Pronoun Reference: Make It Clear (No More 'This/It/They' Confusion)

A clarity guide for pronouns: avoid vague references, fix 'this' without a noun, and prevent agreement mistakes.

Here’s the topic in a compact form you can screenshot and revise quickly.

| # | Decision rule | |---:|---| | 1 | Pronouns should point to a clear noun; if two nouns compete, repeat the noun. | | 2 | Avoid using this/that alone in formal writing; add a noun (this trend, that idea). | | 3 | Agreement matters: singular/plural and person must align with the antecedent. | | 4 | Rewrite drill: circle pronouns, underline antecedents, and fix unclear ones. | | 5 | In exams, clarity beats style—explicit nouns often score better than fancy pronoun chains. |

English grammar feels simple until you have to write clearly under time pressure.
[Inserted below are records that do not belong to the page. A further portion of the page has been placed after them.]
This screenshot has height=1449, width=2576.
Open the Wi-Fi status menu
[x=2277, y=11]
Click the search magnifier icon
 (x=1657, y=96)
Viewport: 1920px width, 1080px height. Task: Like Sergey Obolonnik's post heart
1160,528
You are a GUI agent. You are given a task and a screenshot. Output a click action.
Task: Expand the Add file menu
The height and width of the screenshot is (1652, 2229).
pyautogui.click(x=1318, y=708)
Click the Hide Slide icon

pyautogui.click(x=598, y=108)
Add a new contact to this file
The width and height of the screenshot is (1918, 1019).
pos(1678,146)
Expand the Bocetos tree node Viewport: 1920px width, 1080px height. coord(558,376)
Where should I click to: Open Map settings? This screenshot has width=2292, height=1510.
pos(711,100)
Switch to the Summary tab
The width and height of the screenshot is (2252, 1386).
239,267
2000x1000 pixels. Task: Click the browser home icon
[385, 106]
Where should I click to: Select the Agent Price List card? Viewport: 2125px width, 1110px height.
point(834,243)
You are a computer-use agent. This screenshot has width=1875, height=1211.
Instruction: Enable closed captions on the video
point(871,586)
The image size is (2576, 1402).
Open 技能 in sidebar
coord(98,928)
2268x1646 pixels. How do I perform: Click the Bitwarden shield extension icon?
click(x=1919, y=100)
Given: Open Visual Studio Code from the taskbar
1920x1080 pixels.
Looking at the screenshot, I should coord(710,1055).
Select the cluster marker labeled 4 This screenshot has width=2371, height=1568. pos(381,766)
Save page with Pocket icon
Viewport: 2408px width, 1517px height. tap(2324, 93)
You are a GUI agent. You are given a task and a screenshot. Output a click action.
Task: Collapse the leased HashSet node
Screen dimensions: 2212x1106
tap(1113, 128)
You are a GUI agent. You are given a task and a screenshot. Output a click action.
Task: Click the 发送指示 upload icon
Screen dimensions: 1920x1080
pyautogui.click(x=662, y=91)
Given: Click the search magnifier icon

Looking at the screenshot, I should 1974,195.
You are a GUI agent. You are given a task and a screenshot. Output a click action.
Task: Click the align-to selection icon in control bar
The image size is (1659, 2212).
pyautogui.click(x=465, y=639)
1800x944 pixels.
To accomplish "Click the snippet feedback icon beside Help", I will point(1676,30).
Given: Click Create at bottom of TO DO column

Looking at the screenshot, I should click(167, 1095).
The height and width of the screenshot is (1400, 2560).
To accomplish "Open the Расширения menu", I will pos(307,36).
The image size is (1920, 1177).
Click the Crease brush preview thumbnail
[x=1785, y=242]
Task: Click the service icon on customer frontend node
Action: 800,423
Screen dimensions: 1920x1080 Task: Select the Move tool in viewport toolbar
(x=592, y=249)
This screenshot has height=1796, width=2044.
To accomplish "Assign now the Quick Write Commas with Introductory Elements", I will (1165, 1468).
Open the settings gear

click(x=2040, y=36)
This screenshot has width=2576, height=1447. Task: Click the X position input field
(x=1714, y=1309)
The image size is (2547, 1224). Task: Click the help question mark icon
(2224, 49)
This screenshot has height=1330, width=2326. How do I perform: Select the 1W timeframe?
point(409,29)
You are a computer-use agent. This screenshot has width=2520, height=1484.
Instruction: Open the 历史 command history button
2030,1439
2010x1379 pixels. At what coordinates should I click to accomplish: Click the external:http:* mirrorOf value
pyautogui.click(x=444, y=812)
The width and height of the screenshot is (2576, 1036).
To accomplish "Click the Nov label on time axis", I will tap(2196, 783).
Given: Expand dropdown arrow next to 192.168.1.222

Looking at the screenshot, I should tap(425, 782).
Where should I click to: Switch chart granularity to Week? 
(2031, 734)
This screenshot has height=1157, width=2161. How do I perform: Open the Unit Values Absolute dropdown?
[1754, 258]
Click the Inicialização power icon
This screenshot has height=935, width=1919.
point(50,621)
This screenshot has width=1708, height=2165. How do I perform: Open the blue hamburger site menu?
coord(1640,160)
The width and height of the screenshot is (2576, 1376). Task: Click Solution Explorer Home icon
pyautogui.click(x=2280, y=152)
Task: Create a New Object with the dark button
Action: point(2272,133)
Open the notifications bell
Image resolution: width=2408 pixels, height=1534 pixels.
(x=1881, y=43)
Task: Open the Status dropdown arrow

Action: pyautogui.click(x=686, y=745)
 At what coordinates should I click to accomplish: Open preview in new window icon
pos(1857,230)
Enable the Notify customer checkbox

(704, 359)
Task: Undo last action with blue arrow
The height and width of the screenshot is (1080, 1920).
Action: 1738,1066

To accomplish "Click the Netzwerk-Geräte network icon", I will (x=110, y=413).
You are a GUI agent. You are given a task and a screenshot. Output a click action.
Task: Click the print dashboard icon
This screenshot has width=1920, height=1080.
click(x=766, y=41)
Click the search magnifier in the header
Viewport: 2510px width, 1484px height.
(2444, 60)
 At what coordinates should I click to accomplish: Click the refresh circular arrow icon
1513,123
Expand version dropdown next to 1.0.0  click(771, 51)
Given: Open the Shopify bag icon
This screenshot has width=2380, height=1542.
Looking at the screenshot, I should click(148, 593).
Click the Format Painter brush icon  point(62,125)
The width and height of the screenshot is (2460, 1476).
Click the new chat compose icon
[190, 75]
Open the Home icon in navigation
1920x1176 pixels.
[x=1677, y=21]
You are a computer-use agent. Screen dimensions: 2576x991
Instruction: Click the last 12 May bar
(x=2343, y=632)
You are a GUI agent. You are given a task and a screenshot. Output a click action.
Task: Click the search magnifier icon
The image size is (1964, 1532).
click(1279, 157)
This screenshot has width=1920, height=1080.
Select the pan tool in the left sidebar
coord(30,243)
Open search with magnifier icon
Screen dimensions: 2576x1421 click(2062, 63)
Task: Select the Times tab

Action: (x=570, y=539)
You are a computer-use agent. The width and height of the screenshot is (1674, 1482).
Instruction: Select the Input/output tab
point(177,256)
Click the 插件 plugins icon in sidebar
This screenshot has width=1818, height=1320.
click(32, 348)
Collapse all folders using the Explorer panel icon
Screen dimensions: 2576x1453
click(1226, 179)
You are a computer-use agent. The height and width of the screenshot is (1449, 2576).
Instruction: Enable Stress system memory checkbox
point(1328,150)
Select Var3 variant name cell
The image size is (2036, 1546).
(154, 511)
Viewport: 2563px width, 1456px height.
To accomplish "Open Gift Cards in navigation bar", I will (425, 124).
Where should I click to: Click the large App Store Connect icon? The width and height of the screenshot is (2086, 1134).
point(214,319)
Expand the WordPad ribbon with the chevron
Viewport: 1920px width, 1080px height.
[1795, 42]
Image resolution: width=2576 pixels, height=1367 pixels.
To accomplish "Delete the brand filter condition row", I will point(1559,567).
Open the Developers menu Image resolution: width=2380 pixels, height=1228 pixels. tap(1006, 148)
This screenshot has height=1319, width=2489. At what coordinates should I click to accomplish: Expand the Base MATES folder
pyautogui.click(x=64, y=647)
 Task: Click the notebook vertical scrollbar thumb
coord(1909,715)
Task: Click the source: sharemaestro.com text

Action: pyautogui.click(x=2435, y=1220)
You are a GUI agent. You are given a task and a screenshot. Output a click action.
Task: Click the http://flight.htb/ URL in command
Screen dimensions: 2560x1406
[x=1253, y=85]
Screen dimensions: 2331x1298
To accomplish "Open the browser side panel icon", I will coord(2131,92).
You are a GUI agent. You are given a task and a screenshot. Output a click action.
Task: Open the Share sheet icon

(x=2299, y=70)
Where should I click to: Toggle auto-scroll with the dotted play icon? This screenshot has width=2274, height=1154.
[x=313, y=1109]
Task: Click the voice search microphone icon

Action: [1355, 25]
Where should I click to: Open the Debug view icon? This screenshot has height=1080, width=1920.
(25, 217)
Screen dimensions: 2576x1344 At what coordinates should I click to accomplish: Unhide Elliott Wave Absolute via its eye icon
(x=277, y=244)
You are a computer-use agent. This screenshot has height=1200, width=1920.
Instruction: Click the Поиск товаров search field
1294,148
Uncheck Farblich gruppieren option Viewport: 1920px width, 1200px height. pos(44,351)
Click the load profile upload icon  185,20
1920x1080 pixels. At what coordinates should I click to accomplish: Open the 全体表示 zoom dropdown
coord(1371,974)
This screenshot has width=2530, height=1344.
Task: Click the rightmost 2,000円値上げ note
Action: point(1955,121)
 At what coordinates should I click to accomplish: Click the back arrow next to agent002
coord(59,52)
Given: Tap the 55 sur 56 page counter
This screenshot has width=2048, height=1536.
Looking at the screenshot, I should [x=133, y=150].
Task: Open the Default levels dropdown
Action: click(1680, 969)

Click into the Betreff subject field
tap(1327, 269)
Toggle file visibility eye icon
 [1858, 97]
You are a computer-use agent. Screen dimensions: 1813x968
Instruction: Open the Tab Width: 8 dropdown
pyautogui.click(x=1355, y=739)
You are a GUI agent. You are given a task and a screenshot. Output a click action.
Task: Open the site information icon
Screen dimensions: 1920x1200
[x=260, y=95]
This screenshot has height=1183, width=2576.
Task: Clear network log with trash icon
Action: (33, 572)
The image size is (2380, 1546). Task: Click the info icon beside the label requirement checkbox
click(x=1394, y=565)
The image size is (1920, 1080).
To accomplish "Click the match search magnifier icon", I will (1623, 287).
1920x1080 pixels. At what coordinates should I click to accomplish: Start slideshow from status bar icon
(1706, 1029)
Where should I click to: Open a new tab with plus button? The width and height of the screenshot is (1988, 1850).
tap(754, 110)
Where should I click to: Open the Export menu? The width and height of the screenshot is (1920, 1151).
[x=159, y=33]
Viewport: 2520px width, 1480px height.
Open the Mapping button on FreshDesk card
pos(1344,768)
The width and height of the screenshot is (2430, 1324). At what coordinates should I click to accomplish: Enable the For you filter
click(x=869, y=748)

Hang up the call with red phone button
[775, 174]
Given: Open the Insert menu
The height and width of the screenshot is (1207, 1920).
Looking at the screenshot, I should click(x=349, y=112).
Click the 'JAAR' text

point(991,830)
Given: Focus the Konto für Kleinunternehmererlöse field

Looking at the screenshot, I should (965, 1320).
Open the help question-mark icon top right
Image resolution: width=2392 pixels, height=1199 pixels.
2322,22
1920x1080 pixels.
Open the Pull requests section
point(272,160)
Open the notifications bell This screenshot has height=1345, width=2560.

The trick is to learn **decision rules** (what to choose and when) rather than memorizing a long list of terms. Good grammar is readable grammar: the reader never has to re-check the subject, the time, or the logic. (See our English B2/C1 chapters for hedging and cautious language, cleft sentences and inversion for emphasis, advanced and mixed conditionals, articles in context, and workplace collocations.) German speakers: focus on articles, prepositions, and continuous aspect. Hindi speakers: focus on subject-verb agreement, article presence, and phrasal verbs. If you’re studying for an exam, your goal is not “perfect grammar,” it’s **predictable grammar**: structures you can use reliably. A shorter sentence with clean grammar scores better than a long sentence full of risky clauses. At B2/C1 the examiners reward controlled complexity—hedging, clear connectors, and consistent tense—more than flashy vocabulary alone.

Pronouns should point to a clear noun; if two nouns compete, repeat the noun. The key is to identify the **signal** in a sentence and apply the rule automatically, without overthinking.